Exercise instructions> Beginning with the line that holds "Screen dimensions: 1220x846" and ending with the last line of the entries below, copy every line exactly and nothing else, with the pictures left out.

Dataset entries:
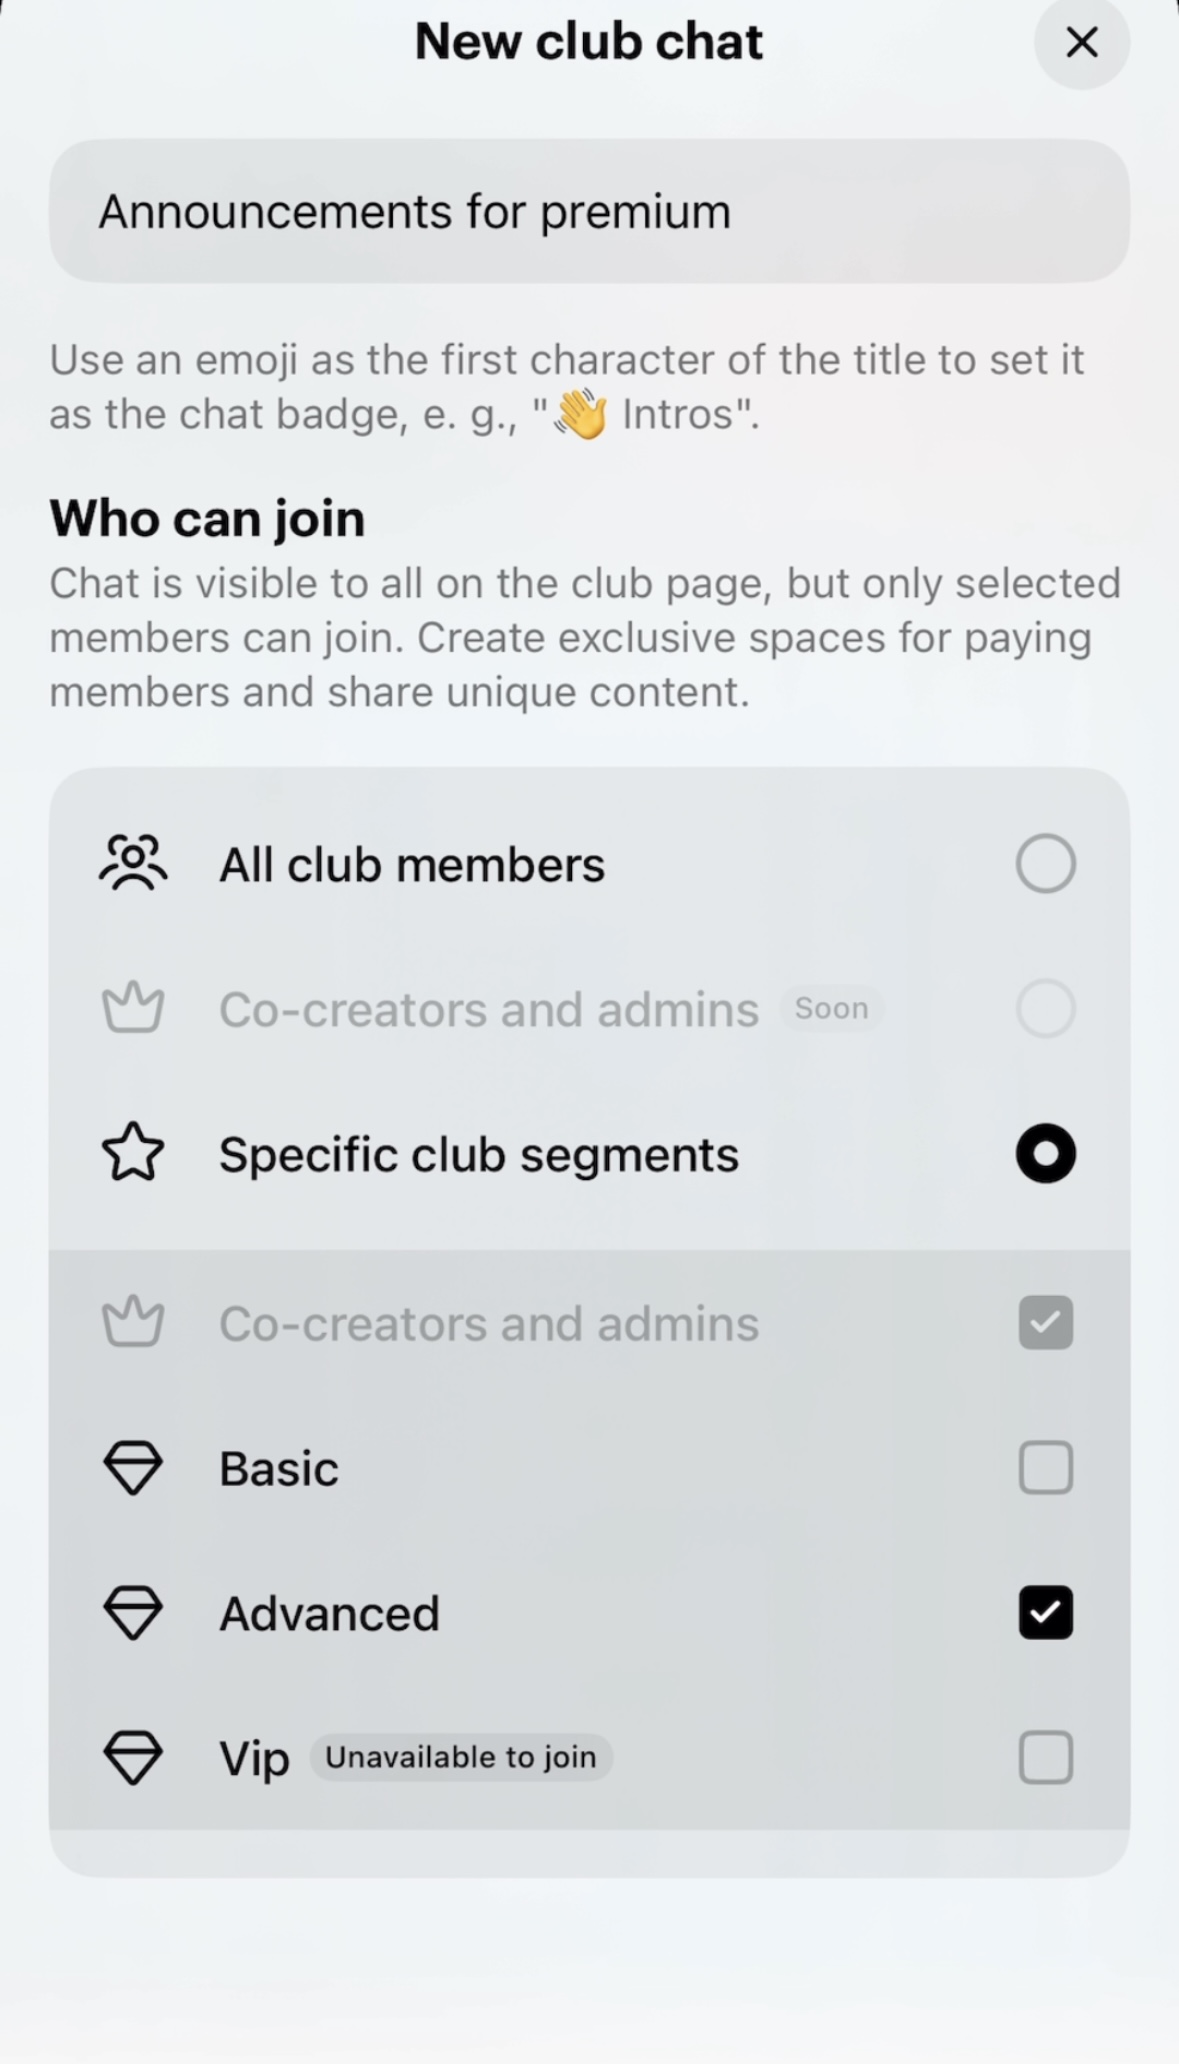Close the New club chat dialog
This screenshot has height=2064, width=1179.
click(x=1082, y=42)
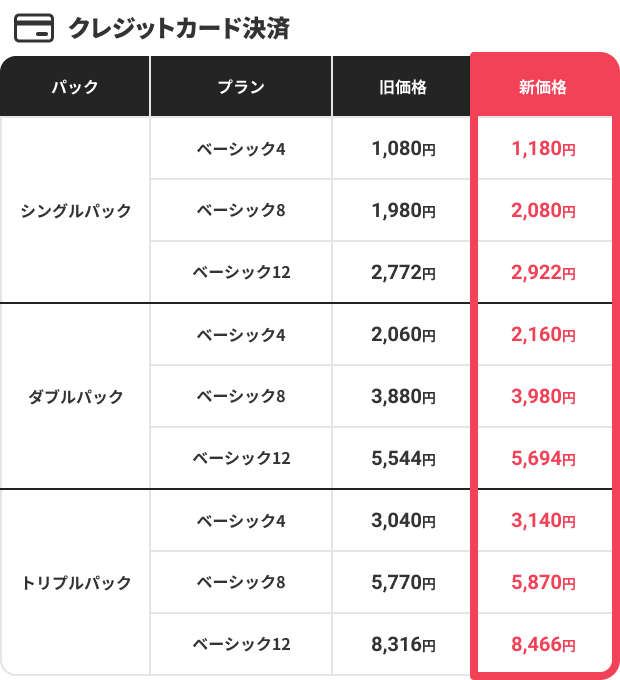The height and width of the screenshot is (680, 620).
Task: Click the クレジットカード決済 heading
Action: coord(178,27)
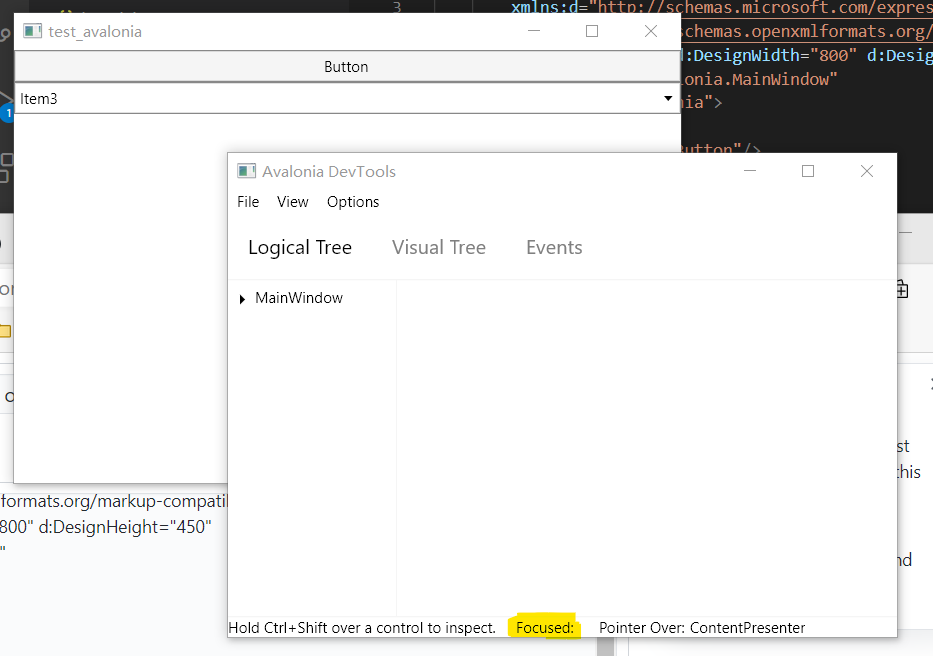Open the Options menu in DevTools

pyautogui.click(x=353, y=202)
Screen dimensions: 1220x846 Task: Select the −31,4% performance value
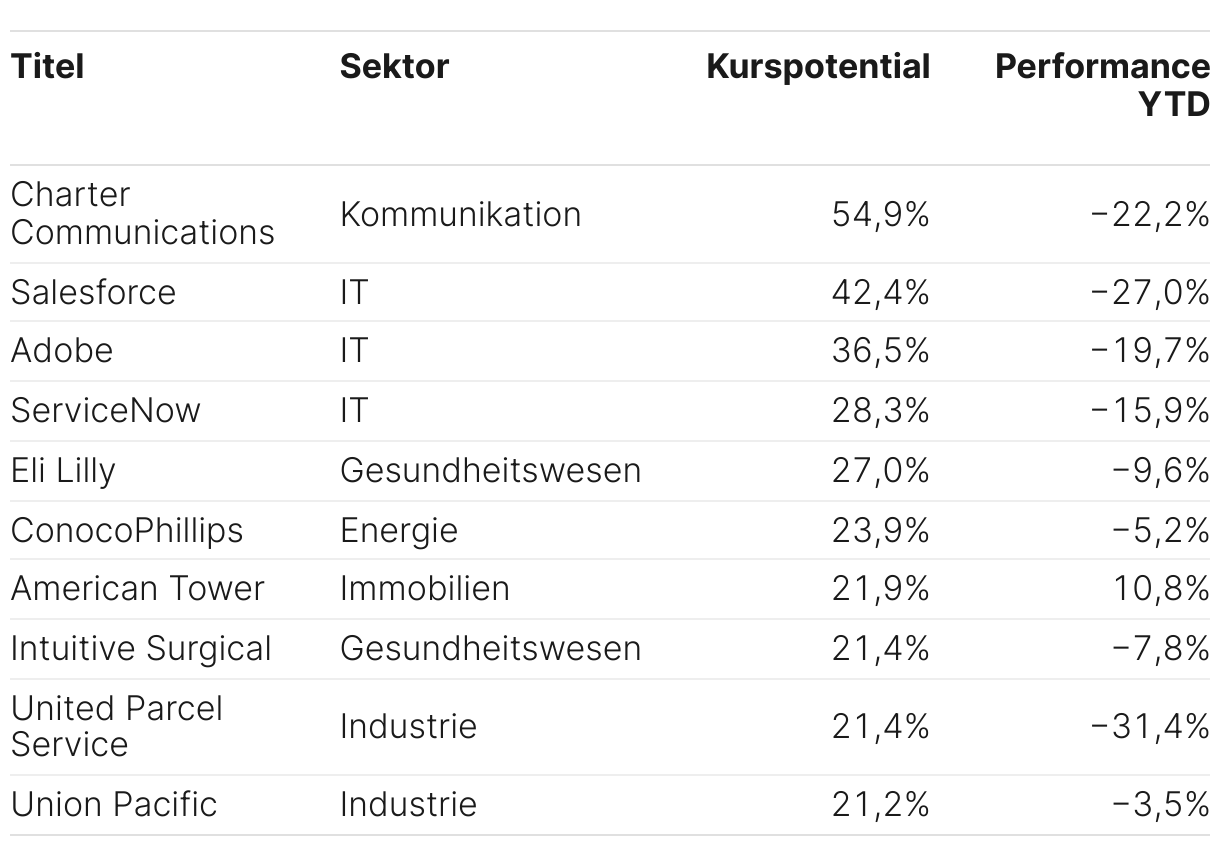[x=1150, y=726]
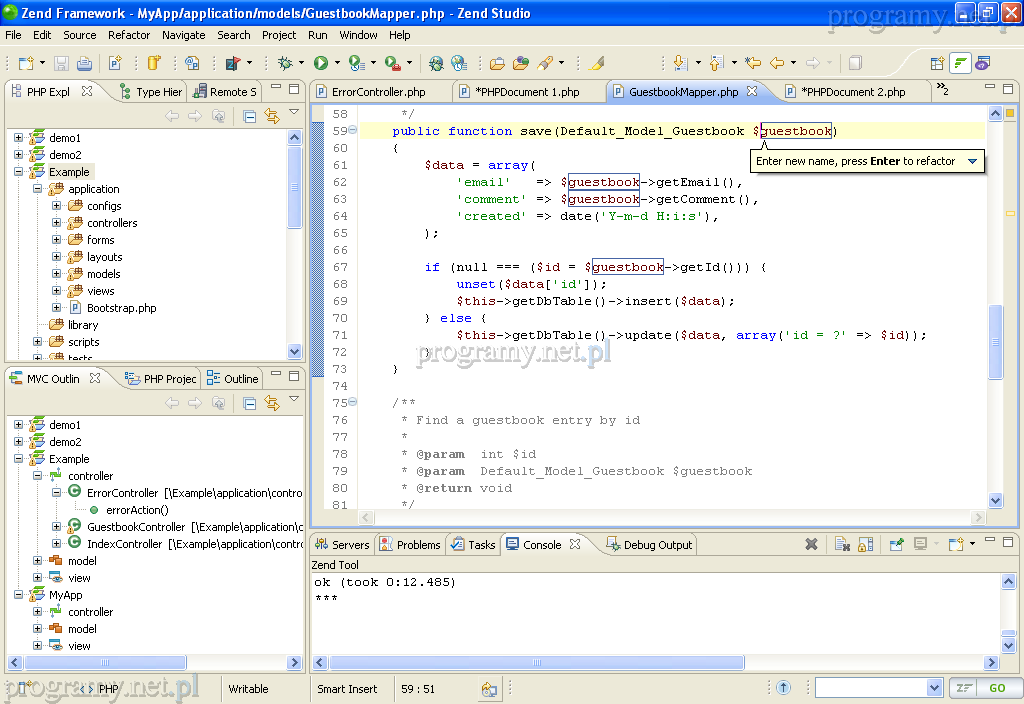Open the refactor rename tooltip dropdown arrow

pyautogui.click(x=972, y=161)
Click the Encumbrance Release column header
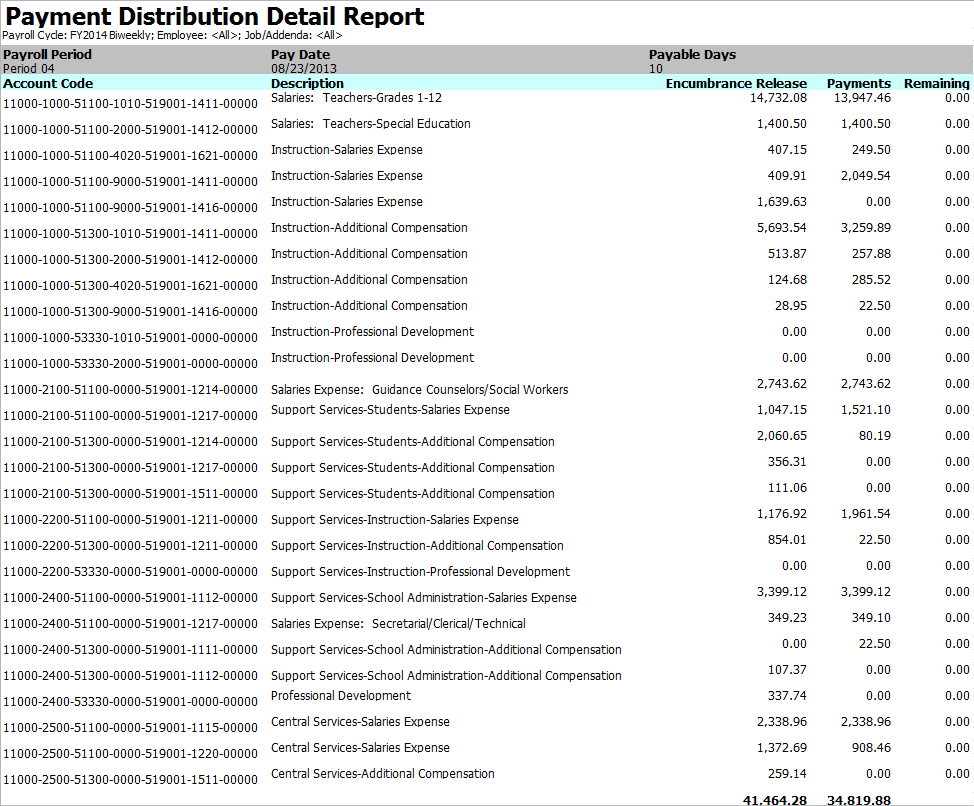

Output of the exercise>
Screen dimensions: 1220x846 Task: Select the −31,4% performance value
[x=1150, y=726]
Open the refactor rename tooltip dropdown arrow

pyautogui.click(x=972, y=161)
Click the Encumbrance Release column header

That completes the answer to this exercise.